The Pharisees were characterized by missional zeal. Unfortunately, it was missional zeal for Pharisaism, but you can’t have everything.
“Woe unto you, scribes and Pharisees, hypocrites! for ye compass sea and land to make one proselyte, and when he is made, ye make him twofold more the child of hell than yourselves” (Matt. 23:15).
Actually, the principle that Jesus applies to the Pharisees here extends far beyond the boundaries of their particular set of hypocrisies. The principle is this: you export whatever it is you are manufacturing.
What you practice at home is the show you take on the road. What you grow in your fields is what you load on the trucks. Compassing sea and land doesn’t generate a new message. The way you live when you get on the plane is going to be the single best indicator of how you live when you get off the plane. In short, don’t expect geographical location to fix anything.
Jesus applies this to the active presence of Pharisaical hypocrisy. But it also applies to negative spaces.

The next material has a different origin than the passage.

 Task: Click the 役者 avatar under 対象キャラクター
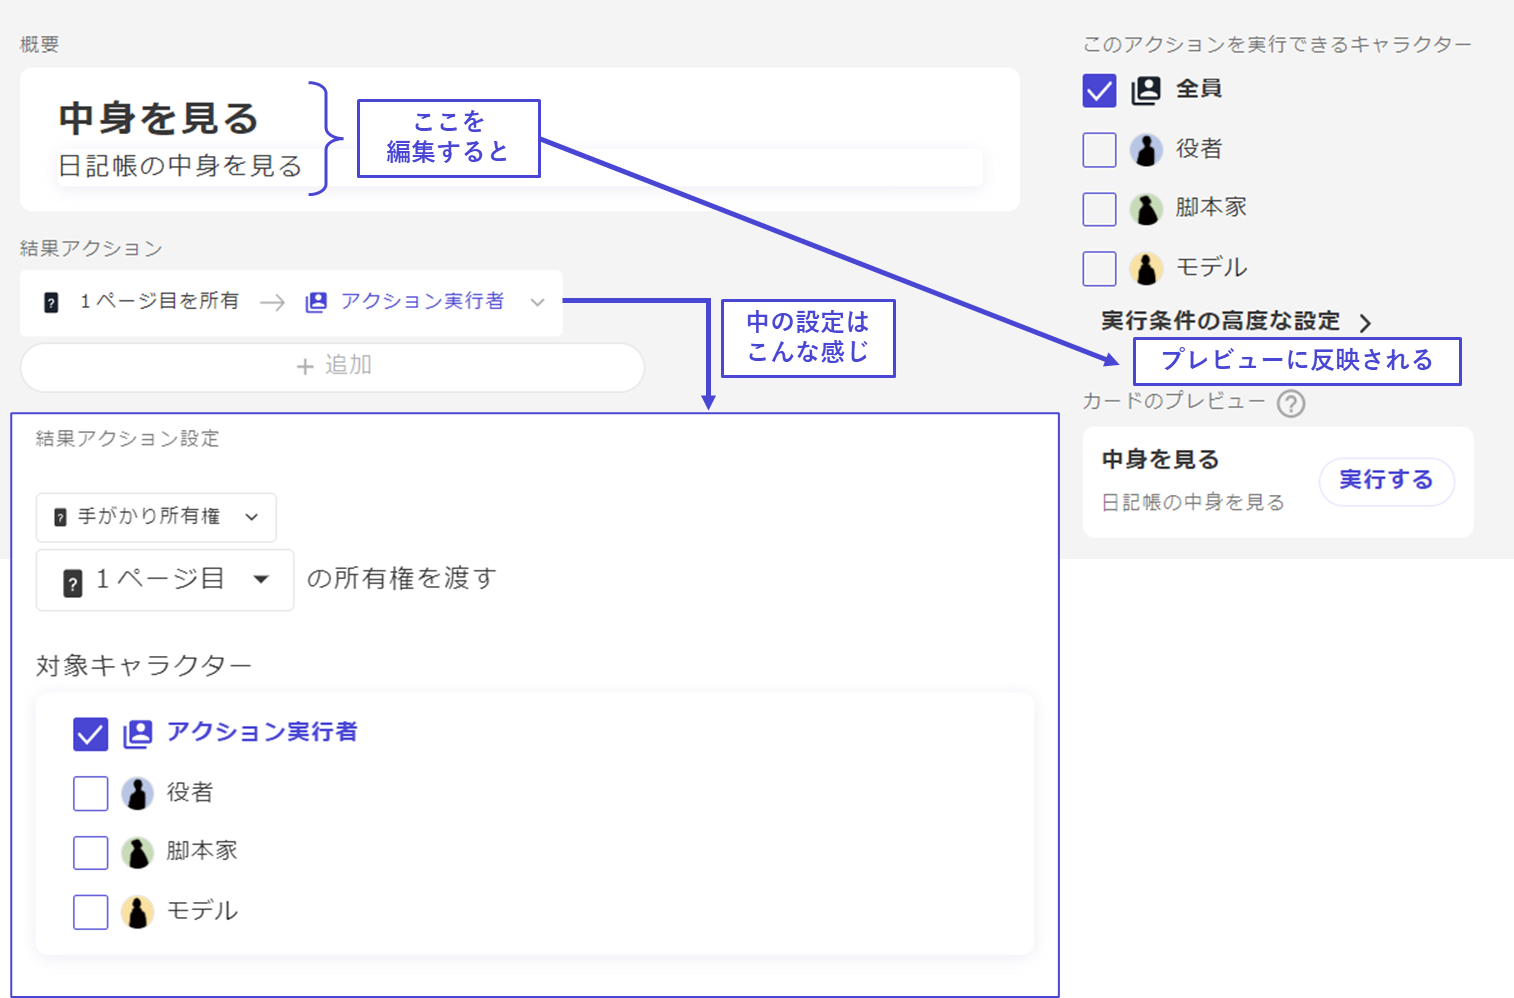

Not only do you export what you have, you cannot export what you don’t have.
This is why reformation and revival in our churches here is a necessary precondition for effective evangelism there. Say that someone says he has a real burden “for the lost” in Wango Bango. Say that the person at church he is speaking to suggests they spend that afternoon going door-to-door at student housing for the local university. There are lost people here too. Suppose further that the evangelistic ardor of the prospective missionary suddenly wanes. This is a bad sign, and it is a bad sign of what I am talking about.
If the motive force for a church’s evangelism is excitement over the resurrection of Jesus from the dead, then that evangelism will be in evidence both locally and in foreign missions. But if 98% of the evangelism done by a church is overseas, they are trying to export something they do not have. And because the appropriate motive force is missing, and the mission work still needs to be sustained, there is a distinct drift in how the workj is maintained. We suddenly find ourselves in the world of guilt manipulation and blood on the envelope appeals.
The first step in foreign missions is domestic mission. The first step toward Africa is right across the street.